Retour à la lumière en douceur

Le repas touche à sa fin. Natacha allume quelques bougies pour nous ramener à la lumière en douceur. Le chef de cuisine nous demande si on a reconnu le menu. A peu de choses près, on a tous deviné les aliments.

En revanche, tout le monde est surpris par la taille de la pièce. Je l’imaginais beaucoup plus petite.

Le prix de ce repas, 120 francs repas complet boissons et café compris, n’est pas donné. Mais c’est sûrement une expérience unique à vivre. Par ailleurs, 10% des bénéfices sont versés en faveur de Step2Blind, la société qui organise des animations et des formations pour faire découvrir le monde des non-voyants.

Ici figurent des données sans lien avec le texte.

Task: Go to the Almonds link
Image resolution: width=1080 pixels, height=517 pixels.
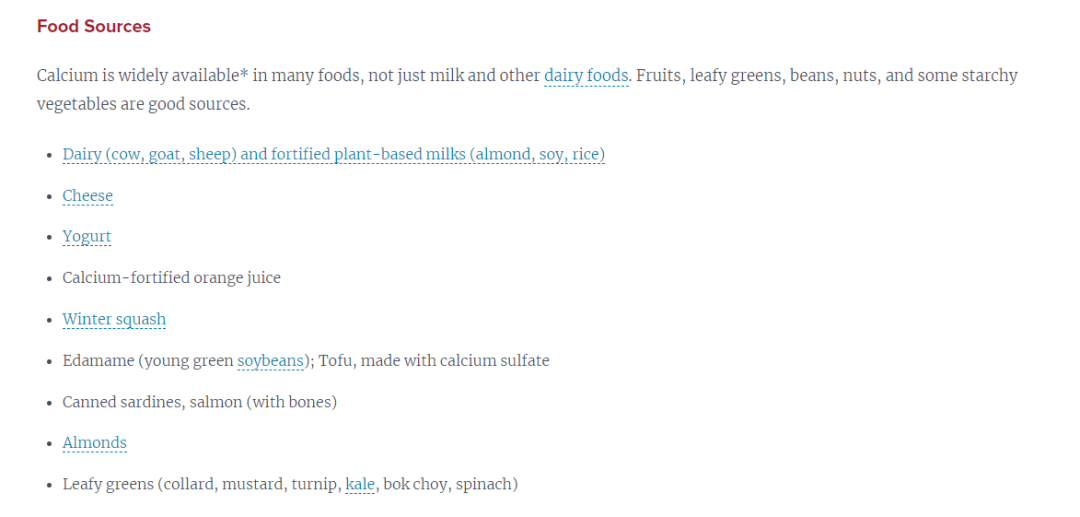Action: (x=94, y=443)

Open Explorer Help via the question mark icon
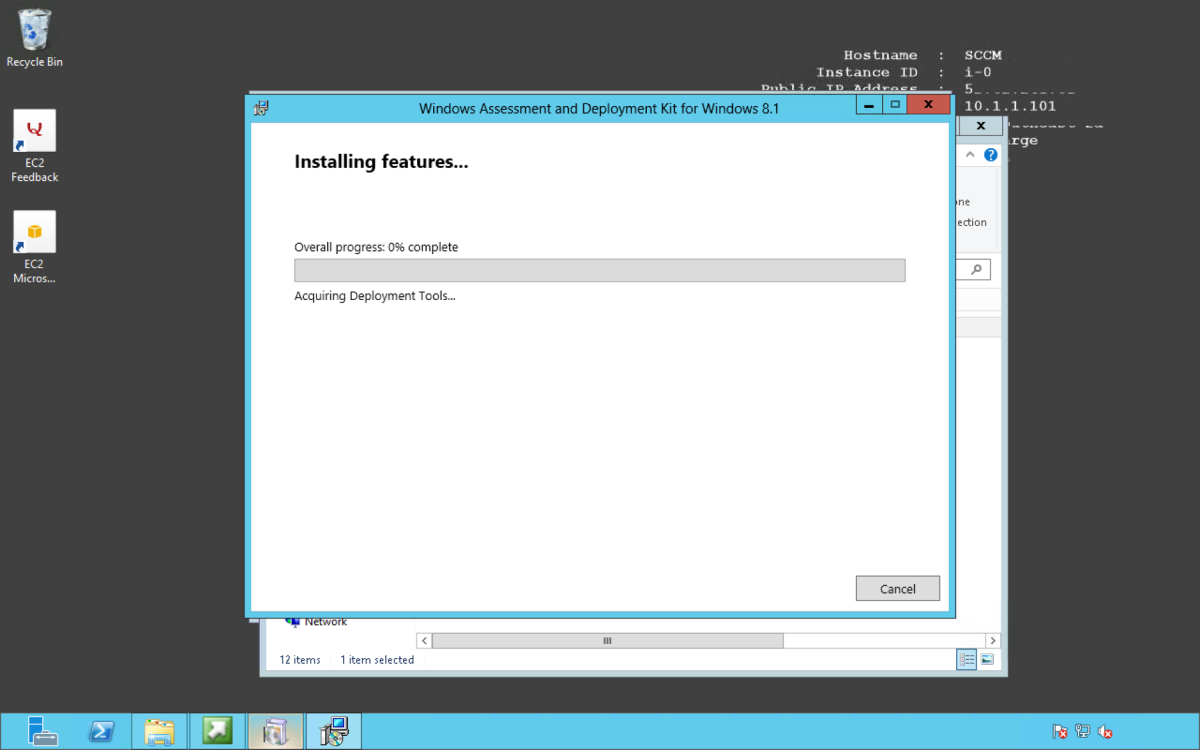(990, 154)
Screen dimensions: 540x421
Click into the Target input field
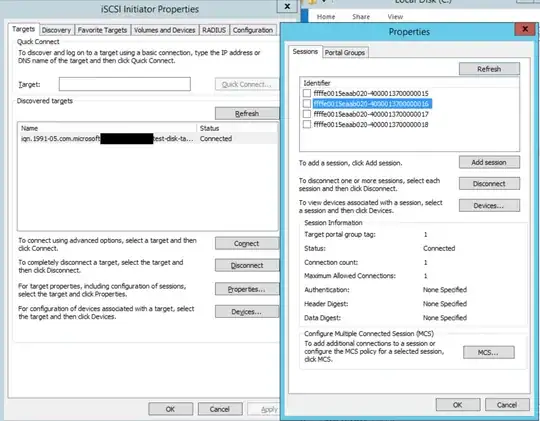[125, 84]
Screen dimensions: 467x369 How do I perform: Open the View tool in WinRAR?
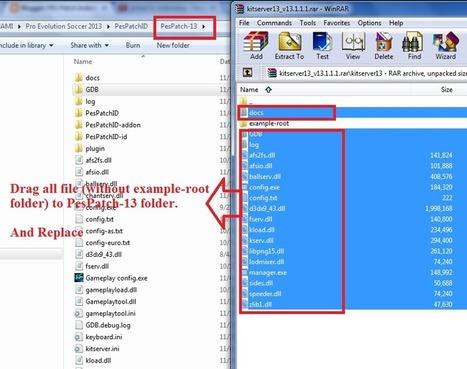tap(353, 46)
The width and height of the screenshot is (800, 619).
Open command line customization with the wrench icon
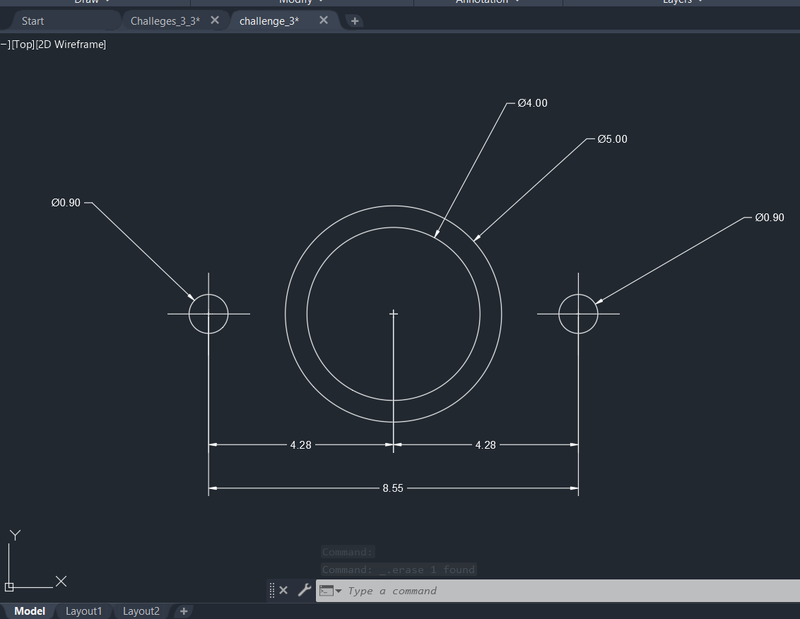coord(303,589)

Pour moi, ce challenge a été doublement compliqué, privée de la vue et de mon bloc-notes si précieux. Du coup, la mémoire est primordiale. Pour apprendre à se repérer et ne pas oublier les sensations éprouvées dans le noir.

En savoir plus : Site internet Step2blind

«ÊTRE AVEUGLE, C’EST AUSSI UNE RICHESSE»

Natacha de Montmollin est une force de la nature. A tel point d’en oublier qu’elle est aveugle depuis la naissance. «On me montre une fois un trajet ou un lieu, et ensuite, j’arrive à me déplacer et à me repérer toute seule. Je sens la chaleur des gens pour me repérer», explique cette Boudrysanne de 46 ans.

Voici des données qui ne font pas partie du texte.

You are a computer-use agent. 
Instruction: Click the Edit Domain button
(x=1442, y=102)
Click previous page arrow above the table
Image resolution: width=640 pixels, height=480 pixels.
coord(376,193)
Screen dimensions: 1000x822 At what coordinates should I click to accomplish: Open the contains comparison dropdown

En couple et mère de trois ados, elle vit comme Madame Tout-le-monde. Ou presque.

Informaticienne et ancienne championne de ski, notamment médaillée aux Jeux paralympiques d’Albertville (F) en 1992, elle a plus d’une corde à son arc.

Natacha a une perception différente du monde qui l’entoure. «Par exemple, l’eau qui bout, c’est abstrait pour moi», raconte-t-elle. Idem pour les couleurs. Le bleu, c’est le ciel. Quand elle pense au vert, elle s’imagine marcher pieds nus dans l’herbe.

«DÉCOUVRIR MON UNIVERS»

Il y a plus de seize ans, elle a organisé son premier dîner dans le noir pour ses amis. «La meilleure manière de découvrir mon monde, c’est de priver les gens de la vue un moment. L’objectif est qu’ils se rendent compte qu’on peut voir autrement», assure Natacha. Rapidement, elle a décidé d’élargir l’expérience avec des repas publics.

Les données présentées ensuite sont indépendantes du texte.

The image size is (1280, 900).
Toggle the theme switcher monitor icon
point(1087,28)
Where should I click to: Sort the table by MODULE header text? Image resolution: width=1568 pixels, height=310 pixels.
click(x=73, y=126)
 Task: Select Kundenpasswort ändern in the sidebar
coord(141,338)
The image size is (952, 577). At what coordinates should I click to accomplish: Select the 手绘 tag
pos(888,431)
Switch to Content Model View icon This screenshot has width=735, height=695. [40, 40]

Depuis trois ans, ils ont lieu quatre fois par an aux Mines d’asphalte, à Travers, en partenariat avecNeuchâtel Evasion, qui s’occupe de la logistique, et Goût & Région.

Mais ces repas dans le noir ne sont qu’une infime partie des activités qu’elle propose avec sa société Step2Blind, fondée il y a un an et demie. Visites dans les musées, jeux ou balades… Autant d’expérience les yeux bandés pour voir le monde sous un autre œil.

«Être aveugle, ce n’est pas seulement un handicap. C’est aussi une richesse», insiste la quadragénaire. Un jour, après un repas dans le noir, quelqu’un lui a dit: «Si j’avais vu la tête de mon voisin avant, je ne me serais jamais assis à côté de lui.» Des mots qui dévoilent les a priori que nous avons tous.